The days that follow will be almost unbearable. There is no way around that. I wish I had some tips or advice on how to get through it, but just take it one day at a time. I completely fell apart; I could hardly get off the couch, I lost almost 20lbs, and I really had little desire to continue on with my life. I think what got me through was being surrounded by people who not only loved me, but also loved Blazer, and understood what devastation his passing has caused. The fact that they felt it too, and mourned him as I did, helped a lot. And here's the most important thing to know: when your pet finally passes after being sick and in pain, you both share something precious: relief. Embrace it. It doesn't mean that you didn't love him with all of your heart and means quite the opposite.

As I see the anniversary of his death looming, I don't feel his loss any less acutely, but I have fewer breakdowns and I guess that's a start. I also never thought I could love another dog, but I was very wrong about that, so don't bother trying to close yourself off to it - if it's gonna happen, there's nothing you can do about it. My puppy CeCe can never fill the void that Blazer left, or compare to him in any way, but that's ok, because she doesn't have to. Blazer was a once in a lifetime companion - my first true love. And I'm finally able to accept that loving CeCe doesn't take away from that. If he could, Blazer would give me his blessing.....I know that with 100% certainty.

And if Blazer could say something to you, he would tell you to please listen to your pet. Thank him for all he has given you, and give back in the most important way, at the most important time. Don't wait too long.
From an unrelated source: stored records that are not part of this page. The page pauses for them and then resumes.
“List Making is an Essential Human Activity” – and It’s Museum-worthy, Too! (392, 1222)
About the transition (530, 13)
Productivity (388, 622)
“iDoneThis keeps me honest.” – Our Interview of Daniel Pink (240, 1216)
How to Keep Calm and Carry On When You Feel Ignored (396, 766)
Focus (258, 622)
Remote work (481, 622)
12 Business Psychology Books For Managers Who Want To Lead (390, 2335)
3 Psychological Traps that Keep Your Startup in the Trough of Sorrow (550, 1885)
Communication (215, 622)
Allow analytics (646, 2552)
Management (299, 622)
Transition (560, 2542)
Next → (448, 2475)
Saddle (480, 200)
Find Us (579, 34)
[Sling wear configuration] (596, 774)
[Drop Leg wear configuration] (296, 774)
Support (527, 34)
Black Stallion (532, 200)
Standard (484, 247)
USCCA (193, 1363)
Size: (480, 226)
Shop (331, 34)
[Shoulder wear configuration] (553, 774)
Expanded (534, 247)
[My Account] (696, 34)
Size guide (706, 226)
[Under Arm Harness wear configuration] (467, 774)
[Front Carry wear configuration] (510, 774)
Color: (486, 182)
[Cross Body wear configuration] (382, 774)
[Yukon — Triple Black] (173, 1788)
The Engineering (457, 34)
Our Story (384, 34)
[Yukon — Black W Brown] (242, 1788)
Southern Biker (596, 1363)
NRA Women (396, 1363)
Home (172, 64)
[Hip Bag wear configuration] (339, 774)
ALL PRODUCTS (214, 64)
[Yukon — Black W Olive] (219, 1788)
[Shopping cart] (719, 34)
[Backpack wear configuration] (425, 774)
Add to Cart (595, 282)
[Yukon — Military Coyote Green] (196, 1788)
Don't wait until it's too late to help. Guard and protect their dignity because it is precious, and when it's gone, their essence goes with it.

Blazer was beautiful, and proud, and noble. He was a creature to be admired, and loved, and appreciated for everything he was. He died at home, with his best people around him. I had a vet come to the house. There was a thunderstorm immediately after. It will always be the worst day of my life. But I know that if he could thank me, he would. And I have no regrets.